Record extracts:
____________________

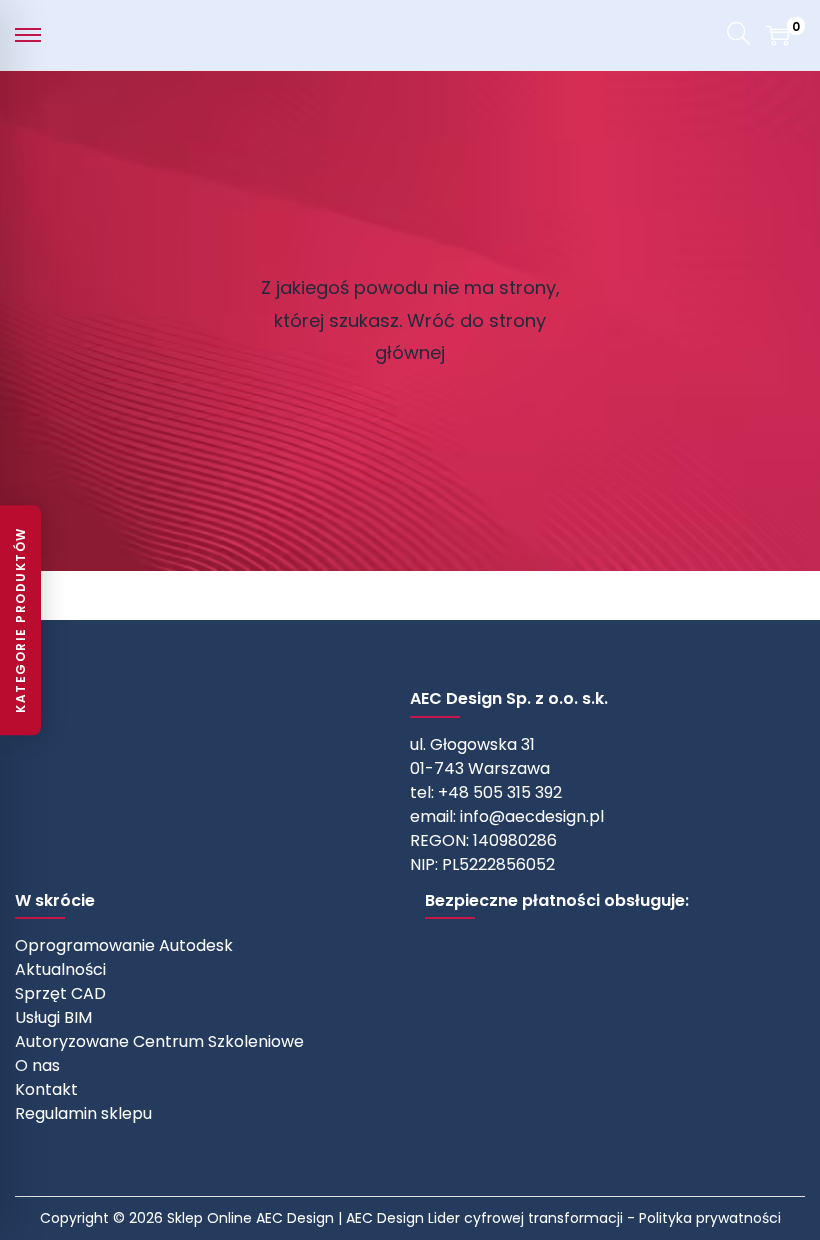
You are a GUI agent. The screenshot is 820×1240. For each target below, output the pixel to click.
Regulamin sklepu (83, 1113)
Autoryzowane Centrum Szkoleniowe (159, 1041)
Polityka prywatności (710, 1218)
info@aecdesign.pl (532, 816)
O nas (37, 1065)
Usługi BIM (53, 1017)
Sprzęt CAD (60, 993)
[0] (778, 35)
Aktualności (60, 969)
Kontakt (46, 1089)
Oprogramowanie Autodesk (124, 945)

____________________

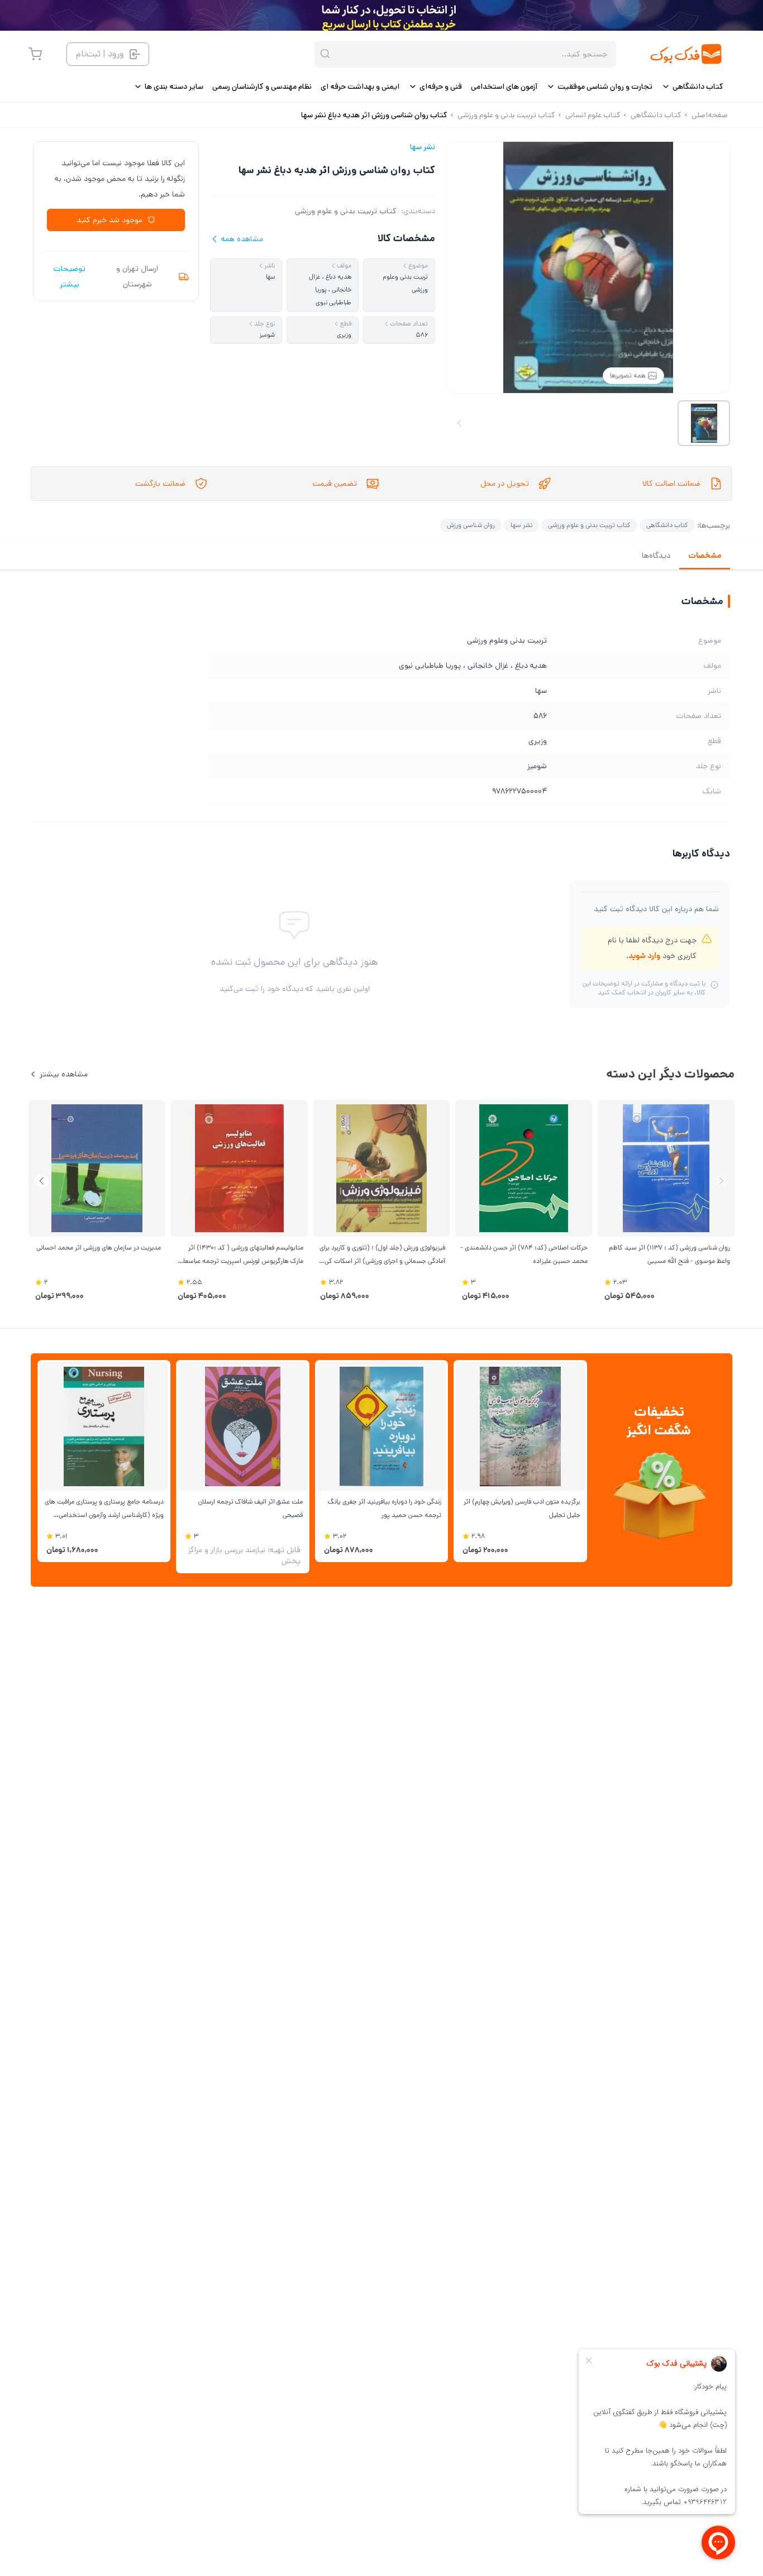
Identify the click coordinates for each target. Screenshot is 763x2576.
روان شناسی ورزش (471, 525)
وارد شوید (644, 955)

____________________

Work instruction: Begin at the line that has "Sprzęt CAD (60, 993)" in the entries above; stop after the line that has "Oprogramowanie Autodesk (124, 945)". Transcribe exactly those lines and no others.

Result of this task:
Sprzęt CAD (60, 993)
[0] (778, 35)
Aktualności (60, 969)
Kontakt (46, 1089)
Oprogramowanie Autodesk (124, 945)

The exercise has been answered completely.